- THE REQUEST -
In the listing, from the line with "Click the Enroll for Free button" to the line with "[x=137, y=554]", switch "Enroll" to "Register" and write out only those lines, otherwise unchanged. Leave the pictures out of your answer.

- MATERIAL SUPPLIED -

= = =

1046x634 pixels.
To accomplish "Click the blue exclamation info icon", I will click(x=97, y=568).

= = =

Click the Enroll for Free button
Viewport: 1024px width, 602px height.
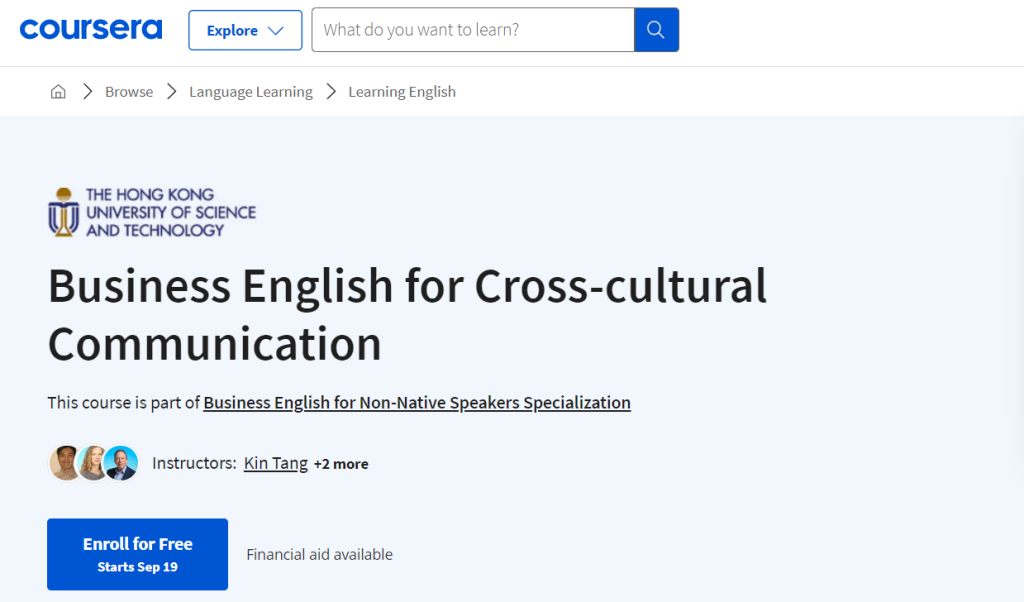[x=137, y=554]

= = =

- WRITTEN RESPONSE -
Click the Register for Free button
Viewport: 1024px width, 602px height.
[x=137, y=554]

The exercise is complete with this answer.